*** RECORDS SHOWN

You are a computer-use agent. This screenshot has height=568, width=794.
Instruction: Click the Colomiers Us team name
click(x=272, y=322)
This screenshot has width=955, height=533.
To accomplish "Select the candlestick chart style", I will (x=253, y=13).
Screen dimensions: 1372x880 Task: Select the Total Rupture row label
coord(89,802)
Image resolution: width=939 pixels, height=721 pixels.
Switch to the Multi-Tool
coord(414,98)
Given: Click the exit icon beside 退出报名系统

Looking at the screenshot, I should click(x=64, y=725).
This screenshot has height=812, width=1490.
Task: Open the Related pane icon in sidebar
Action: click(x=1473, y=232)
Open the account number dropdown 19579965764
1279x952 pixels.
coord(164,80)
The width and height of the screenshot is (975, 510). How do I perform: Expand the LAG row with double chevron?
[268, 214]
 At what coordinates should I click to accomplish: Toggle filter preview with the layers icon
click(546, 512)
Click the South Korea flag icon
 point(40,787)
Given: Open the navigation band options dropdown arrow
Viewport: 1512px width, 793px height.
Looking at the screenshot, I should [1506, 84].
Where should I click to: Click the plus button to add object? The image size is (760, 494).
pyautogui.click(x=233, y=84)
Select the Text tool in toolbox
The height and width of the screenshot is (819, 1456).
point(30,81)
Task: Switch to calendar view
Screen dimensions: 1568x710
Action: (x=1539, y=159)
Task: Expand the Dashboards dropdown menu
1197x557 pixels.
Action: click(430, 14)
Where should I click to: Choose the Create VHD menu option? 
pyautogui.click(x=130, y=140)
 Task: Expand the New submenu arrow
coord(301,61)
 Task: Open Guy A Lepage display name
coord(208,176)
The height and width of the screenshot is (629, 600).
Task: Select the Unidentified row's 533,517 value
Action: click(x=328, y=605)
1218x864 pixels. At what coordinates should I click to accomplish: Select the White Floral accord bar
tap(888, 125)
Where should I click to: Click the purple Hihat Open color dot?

******

DO THIS → Repeat the rows from the line containing "Image resolution: width=939" through the last line of the rows above, keeping every character as it is.

REPLY →
Image resolution: width=939 pixels, height=721 pixels.
Switch to the Multi-Tool
coord(414,98)
Given: Click the exit icon beside 退出报名系统

Looking at the screenshot, I should click(x=64, y=725).
This screenshot has height=812, width=1490.
Task: Open the Related pane icon in sidebar
Action: click(x=1473, y=232)
Open the account number dropdown 19579965764
1279x952 pixels.
coord(164,80)
The width and height of the screenshot is (975, 510). How do I perform: Expand the LAG row with double chevron?
[268, 214]
 At what coordinates should I click to accomplish: Toggle filter preview with the layers icon
click(546, 512)
Click the South Korea flag icon
 point(40,787)
Given: Open the navigation band options dropdown arrow
Viewport: 1512px width, 793px height.
Looking at the screenshot, I should [1506, 84].
Where should I click to: Click the plus button to add object? The image size is (760, 494).
pyautogui.click(x=233, y=84)
Select the Text tool in toolbox
The height and width of the screenshot is (819, 1456).
point(30,81)
Task: Switch to calendar view
Screen dimensions: 1568x710
Action: (x=1539, y=159)
Task: Expand the Dashboards dropdown menu
1197x557 pixels.
Action: click(430, 14)
Where should I click to: Choose the Create VHD menu option? 
pyautogui.click(x=130, y=140)
 Task: Expand the New submenu arrow
coord(301,61)
 Task: Open Guy A Lepage display name
coord(208,176)
The height and width of the screenshot is (629, 600).
Task: Select the Unidentified row's 533,517 value
Action: click(x=328, y=605)
1218x864 pixels. At what coordinates should I click to accomplish: Select the White Floral accord bar
tap(888, 125)
Where should I click to: Click the purple Hihat Open color dot?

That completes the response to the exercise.